Methodological Strengths

  • In vivo endothelial-specific knockout with phenotypic angiogenesis assessment
  • Mechanistic validation using CLICK-IT labeling and functional rescue with SIRT6 mutants

Limitations

  • Preclinical study without human validation
  • Extent of in vivo models and long-term safety of targeting SIRT6 not addressed

Future Directions: Translate findings to human tissues and ischemic models; develop selective SIRT6 demyristoylase modulators; evaluate therapeutic angiogenesis and safety in large-animal models.

2. Preoperative estimated glomerular filtration rate to predict cardiac events in major noncardiac surgery: a secondary analysis of two large international studies.

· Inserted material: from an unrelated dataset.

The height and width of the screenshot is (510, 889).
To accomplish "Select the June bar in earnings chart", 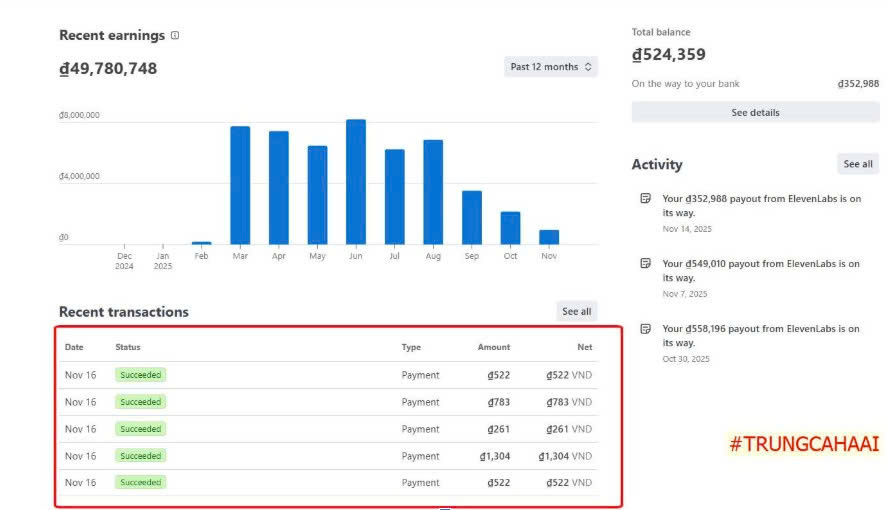I will (356, 182).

7.35Level IICohortBritish journal of anaesthesia · 2025PMID: 39753401

Across VISION (n=35,815) and POISE-2 (n=9,219), lower continuous preoperative eGFR strongly predicted 30-day perioperative cardiac events, with attenuation at older ages. Adding eGFR (and its age interaction) improved model discrimination and net benefit over common clinical predictors.

Impact: Provides robust, generalizable evidence that continuous eGFR is one of the strongest predictors for perioperative cardiac risk and should be incorporated into risk calculators.

Clinical Implications: Incorporate continuous eGFR and its age interaction into perioperative cardiac risk assessment to better stratify patients and guide monitoring, optimization, and resource allocation.

Key Findings

  • In both VISION and POISE-2, lower preoperative eGFR showed a strong, graded association with 30-day cardiac events.
  • The predictive association was attenuated in older patients, indicating an age interaction.
  • Adding continuous eGFR improved multivariable model C-statistics and net benefit beyond common predictors.

Methodological Strengths

  • Very large combined sample size across two international studies
  • Evaluation of continuous nonlinear predictor with age interaction and decision-analytic net benefit

Limitations

  • Secondary analysis with potential residual confounding despite multivariable adjustment
  • Abstract truncation limits detailed reporting of effect sizes and calibration

Future Directions: Implement and prospectively validate eGFR-integrated risk calculators; assess clinical utility in diverse surgical populations and evaluate intervention thresholds.

3. Effect of Finerenone in Cardiovascular and Renal Outcomes: A Systematic Review and Meta-analysis.

7.1Level ISystematic Review/Meta-analysisCardiovascular drugs and therapy · 2025PMID: 39754661

Across three RCTs (n=19,027), finerenone reduced heart failure hospitalizations (HR 0.80) and all-cause mortality (RR 0.86), without significant reduction in cardiovascular death, and increased hyperkalemia risk (RR 2.31). Renal failure rates were similar to placebo.

Impact: Synthesizes high-level evidence that finerenone confers important clinical benefits in HF/CKD populations, informing guideline updates while quantifying safety trade-offs.

Clinical Implications: Consider finerenone to reduce HF hospitalizations and all-cause mortality in appropriate HF/CKD patients, with proactive monitoring and management of hyperkalemia.

Key Findings

  • Finerenone reduced heart failure hospitalization risk by 20% (HR 0.80, 95% CI 0.72–0.90).
  • All-cause mortality was reduced by 14% (RR 0.86, 95% CI 0.77–0.97).
  • No significant reduction in cardiovascular death (HR 0.91, p=0.06); renal failure rates were similar to placebo.
  • Hyperkalemia risk was significantly increased (RR 2.31, 95% CI 1.98–2.69).

Methodological Strengths

  • Meta-analysis restricted to randomized controlled trials with large total sample size
  • Prespecified cardiovascular and renal endpoints with standard effect measures (HR, RR, CI)

Limitations

  • Heterogeneity across trials in populations (CKD severity, HF phenotype) and follow-up
  • Increased hyperkalemia requires careful monitoring; effects on cardiovascular death remained borderline

Future Directions: Clarify cardiovascular mortality effects in dedicated HF phenotypes; define potassium management protocols and patient selection to optimize benefit-risk.